--- WHAT IS NEEDED ---
Collect all lines from the records below that include the word "navigation".

════

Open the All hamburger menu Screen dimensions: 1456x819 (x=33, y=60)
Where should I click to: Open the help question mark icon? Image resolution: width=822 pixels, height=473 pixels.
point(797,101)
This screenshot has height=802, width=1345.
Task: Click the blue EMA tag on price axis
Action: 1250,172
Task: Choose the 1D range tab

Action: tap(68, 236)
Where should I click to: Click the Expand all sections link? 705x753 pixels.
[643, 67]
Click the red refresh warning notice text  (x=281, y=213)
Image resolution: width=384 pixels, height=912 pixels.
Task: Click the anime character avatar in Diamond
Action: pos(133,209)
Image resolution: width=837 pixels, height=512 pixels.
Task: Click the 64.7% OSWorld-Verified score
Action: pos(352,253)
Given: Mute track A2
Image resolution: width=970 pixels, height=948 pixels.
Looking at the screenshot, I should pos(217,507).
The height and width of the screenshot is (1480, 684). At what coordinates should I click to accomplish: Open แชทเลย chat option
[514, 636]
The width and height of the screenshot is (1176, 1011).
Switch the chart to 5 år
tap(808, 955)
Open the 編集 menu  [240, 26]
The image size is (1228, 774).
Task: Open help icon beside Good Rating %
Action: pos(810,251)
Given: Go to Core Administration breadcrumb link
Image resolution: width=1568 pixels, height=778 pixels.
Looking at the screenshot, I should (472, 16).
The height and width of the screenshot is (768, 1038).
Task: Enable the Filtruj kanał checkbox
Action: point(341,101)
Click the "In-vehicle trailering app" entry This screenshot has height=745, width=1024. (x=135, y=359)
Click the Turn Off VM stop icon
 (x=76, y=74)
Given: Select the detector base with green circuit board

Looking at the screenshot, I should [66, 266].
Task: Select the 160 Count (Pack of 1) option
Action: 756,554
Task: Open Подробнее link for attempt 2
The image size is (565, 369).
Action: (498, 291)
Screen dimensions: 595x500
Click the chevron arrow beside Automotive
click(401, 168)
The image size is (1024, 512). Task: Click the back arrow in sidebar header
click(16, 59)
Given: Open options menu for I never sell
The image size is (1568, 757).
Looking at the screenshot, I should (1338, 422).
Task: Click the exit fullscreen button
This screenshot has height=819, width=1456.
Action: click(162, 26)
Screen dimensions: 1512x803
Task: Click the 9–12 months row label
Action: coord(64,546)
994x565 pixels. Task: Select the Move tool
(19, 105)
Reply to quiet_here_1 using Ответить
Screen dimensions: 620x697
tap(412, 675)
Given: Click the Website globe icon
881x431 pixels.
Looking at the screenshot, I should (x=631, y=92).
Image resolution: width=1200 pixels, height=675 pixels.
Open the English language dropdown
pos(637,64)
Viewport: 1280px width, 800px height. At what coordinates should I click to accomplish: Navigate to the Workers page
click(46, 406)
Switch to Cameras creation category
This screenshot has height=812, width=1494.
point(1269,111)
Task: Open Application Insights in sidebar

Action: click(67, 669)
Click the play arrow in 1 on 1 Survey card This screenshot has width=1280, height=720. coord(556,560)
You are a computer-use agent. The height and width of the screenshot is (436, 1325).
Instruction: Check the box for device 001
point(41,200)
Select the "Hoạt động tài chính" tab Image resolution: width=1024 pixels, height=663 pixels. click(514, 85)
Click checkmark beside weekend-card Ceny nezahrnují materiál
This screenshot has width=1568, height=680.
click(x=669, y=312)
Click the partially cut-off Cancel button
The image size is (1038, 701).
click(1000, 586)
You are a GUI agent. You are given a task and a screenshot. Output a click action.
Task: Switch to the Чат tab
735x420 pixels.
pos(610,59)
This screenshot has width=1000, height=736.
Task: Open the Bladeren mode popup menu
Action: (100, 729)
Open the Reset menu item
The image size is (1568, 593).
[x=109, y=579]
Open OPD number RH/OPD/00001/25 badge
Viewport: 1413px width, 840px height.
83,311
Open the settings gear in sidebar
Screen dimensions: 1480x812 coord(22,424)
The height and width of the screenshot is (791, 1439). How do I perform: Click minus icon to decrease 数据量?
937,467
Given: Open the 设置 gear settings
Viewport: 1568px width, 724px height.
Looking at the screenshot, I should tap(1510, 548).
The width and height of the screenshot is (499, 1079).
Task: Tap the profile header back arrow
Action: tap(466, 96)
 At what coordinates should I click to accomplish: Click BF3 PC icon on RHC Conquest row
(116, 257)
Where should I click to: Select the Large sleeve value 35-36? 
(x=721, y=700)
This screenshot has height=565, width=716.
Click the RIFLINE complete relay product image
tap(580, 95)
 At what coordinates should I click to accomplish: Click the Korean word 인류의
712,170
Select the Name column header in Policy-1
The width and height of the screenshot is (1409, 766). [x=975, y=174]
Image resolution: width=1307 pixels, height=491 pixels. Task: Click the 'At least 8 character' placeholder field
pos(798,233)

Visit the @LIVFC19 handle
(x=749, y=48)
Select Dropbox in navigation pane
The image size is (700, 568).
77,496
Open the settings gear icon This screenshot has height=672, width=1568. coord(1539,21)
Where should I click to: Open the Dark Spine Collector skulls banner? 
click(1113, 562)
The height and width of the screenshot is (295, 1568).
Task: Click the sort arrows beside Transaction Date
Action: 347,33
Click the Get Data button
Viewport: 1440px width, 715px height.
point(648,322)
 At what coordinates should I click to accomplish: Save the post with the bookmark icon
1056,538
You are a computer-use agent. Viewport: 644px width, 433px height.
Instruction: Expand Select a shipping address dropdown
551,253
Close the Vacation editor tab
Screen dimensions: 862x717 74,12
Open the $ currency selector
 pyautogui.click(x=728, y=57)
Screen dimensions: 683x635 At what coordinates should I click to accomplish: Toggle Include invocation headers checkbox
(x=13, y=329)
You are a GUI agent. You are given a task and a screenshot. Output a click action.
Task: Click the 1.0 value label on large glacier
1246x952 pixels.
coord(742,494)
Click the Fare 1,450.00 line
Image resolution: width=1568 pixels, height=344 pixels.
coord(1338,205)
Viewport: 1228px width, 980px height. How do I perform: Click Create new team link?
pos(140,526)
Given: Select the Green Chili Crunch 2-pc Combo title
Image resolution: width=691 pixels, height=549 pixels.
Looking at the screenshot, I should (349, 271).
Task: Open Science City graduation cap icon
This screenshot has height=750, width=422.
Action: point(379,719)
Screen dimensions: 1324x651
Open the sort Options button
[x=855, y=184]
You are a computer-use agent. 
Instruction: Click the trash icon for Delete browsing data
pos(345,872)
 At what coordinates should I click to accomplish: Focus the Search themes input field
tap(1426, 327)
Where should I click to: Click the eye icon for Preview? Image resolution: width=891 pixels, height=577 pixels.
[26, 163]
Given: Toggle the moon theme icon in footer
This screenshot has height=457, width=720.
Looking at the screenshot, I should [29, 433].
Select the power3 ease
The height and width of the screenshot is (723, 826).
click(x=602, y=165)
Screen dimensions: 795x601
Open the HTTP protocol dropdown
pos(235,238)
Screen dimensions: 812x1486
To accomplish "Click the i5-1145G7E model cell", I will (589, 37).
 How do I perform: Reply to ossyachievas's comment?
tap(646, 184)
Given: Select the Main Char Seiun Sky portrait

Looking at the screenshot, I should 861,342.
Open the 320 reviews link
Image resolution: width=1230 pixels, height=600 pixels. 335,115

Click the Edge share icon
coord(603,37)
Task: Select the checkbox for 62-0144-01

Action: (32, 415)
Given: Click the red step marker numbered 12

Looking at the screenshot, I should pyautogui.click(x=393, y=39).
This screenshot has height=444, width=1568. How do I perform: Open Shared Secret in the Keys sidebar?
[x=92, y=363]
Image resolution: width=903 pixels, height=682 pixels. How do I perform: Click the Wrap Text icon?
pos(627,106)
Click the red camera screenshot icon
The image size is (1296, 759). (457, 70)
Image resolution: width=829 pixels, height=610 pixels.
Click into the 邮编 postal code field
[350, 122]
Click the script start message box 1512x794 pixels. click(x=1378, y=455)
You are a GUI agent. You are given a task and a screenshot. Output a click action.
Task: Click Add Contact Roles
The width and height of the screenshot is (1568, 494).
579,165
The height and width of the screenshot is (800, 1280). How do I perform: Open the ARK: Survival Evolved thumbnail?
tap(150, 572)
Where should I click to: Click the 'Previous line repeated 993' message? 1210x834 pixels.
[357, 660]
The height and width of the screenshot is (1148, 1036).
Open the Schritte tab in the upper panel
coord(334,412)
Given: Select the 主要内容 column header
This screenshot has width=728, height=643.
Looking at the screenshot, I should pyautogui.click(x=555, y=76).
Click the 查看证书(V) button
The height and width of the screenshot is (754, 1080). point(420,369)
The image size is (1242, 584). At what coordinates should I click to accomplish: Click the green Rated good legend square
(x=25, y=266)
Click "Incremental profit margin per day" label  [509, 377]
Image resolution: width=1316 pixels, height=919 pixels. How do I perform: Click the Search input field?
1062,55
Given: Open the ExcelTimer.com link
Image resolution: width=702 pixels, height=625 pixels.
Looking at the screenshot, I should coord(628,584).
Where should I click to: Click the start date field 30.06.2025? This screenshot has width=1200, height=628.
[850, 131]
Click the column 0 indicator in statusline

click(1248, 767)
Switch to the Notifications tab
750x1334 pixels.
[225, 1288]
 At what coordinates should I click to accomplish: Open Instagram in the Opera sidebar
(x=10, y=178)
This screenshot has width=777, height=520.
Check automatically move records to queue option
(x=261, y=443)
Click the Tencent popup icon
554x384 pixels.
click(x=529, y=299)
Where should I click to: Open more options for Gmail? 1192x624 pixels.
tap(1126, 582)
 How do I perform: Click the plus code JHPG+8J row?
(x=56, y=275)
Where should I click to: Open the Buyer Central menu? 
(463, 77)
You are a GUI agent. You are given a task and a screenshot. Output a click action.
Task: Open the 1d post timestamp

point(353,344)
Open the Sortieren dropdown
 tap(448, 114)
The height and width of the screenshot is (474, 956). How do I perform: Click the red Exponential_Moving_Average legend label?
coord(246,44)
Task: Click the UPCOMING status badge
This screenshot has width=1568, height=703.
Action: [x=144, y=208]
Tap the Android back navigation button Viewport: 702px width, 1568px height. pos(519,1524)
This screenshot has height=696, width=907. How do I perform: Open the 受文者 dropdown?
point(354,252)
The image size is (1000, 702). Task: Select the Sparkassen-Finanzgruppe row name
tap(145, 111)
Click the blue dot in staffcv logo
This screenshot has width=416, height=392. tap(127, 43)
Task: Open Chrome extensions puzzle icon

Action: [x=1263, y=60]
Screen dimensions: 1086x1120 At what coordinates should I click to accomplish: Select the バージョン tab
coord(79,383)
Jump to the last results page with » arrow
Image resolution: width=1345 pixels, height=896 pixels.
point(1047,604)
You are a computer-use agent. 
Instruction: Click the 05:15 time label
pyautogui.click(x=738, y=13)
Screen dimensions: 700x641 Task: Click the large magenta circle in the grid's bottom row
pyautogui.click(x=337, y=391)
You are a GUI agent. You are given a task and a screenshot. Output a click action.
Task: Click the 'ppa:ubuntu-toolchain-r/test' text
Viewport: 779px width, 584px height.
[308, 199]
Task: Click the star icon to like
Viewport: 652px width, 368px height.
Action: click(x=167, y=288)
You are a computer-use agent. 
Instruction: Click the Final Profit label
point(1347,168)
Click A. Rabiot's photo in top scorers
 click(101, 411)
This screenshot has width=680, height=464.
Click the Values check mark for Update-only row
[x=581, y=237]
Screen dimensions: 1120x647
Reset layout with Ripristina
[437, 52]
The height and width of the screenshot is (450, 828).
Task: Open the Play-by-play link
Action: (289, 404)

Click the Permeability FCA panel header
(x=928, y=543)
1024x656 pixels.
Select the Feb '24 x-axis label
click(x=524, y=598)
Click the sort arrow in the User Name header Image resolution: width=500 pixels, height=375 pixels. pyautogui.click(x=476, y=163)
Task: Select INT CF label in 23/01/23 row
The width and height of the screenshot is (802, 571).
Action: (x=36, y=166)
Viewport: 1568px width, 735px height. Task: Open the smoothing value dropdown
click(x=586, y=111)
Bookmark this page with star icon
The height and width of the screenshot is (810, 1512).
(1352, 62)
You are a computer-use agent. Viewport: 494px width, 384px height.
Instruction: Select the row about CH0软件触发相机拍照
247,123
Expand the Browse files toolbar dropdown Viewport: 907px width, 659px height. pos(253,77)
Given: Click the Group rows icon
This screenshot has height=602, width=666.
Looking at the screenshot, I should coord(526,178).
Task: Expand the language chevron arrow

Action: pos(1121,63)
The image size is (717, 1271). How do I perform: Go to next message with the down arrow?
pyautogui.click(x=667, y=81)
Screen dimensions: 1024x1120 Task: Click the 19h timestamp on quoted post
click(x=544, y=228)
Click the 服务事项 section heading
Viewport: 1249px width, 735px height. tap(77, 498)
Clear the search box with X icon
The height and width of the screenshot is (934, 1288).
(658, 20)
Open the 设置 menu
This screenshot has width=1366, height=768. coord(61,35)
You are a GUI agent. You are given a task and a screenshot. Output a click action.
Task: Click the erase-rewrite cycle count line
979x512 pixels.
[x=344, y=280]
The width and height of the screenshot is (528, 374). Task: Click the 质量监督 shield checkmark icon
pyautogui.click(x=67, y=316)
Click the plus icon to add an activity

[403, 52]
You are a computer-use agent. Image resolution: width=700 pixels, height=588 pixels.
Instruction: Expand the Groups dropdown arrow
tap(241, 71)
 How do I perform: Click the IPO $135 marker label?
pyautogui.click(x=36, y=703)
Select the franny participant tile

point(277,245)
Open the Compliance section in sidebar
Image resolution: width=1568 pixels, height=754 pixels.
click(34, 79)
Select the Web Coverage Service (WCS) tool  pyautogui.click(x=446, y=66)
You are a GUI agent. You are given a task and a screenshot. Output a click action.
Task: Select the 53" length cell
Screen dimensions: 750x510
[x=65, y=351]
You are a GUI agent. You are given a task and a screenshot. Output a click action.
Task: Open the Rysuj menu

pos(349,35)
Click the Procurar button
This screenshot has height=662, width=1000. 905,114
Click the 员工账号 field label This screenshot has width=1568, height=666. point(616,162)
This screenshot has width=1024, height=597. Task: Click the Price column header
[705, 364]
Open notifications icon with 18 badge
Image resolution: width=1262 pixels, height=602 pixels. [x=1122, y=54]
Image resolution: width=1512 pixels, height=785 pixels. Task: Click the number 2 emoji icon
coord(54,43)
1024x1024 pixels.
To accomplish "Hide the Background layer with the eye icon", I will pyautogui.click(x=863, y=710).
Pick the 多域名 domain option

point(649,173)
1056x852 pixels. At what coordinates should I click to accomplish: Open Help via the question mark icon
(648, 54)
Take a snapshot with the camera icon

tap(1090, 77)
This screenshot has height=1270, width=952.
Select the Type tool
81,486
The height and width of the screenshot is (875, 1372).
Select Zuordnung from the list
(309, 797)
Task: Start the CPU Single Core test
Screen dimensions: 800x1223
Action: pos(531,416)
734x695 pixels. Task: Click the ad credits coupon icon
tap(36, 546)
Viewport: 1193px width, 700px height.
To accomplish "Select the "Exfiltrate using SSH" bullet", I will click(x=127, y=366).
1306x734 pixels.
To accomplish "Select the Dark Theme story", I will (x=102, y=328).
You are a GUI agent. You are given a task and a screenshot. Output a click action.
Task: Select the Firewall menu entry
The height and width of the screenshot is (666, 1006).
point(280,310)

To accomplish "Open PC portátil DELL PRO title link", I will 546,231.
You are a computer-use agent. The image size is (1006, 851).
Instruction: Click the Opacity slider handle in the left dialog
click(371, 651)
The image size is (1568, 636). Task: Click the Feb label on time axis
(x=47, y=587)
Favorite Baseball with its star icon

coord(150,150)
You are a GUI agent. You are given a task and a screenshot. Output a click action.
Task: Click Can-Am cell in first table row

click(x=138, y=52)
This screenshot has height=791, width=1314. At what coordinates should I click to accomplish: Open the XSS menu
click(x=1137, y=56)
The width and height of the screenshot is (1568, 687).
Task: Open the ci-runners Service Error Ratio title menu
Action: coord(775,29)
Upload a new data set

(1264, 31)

════

--- RESPONSE TO THE TASK ---
Select Dropbox in navigation pane
Tap the Android back navigation button Viewport: 702px width, 1568px height. pos(519,1524)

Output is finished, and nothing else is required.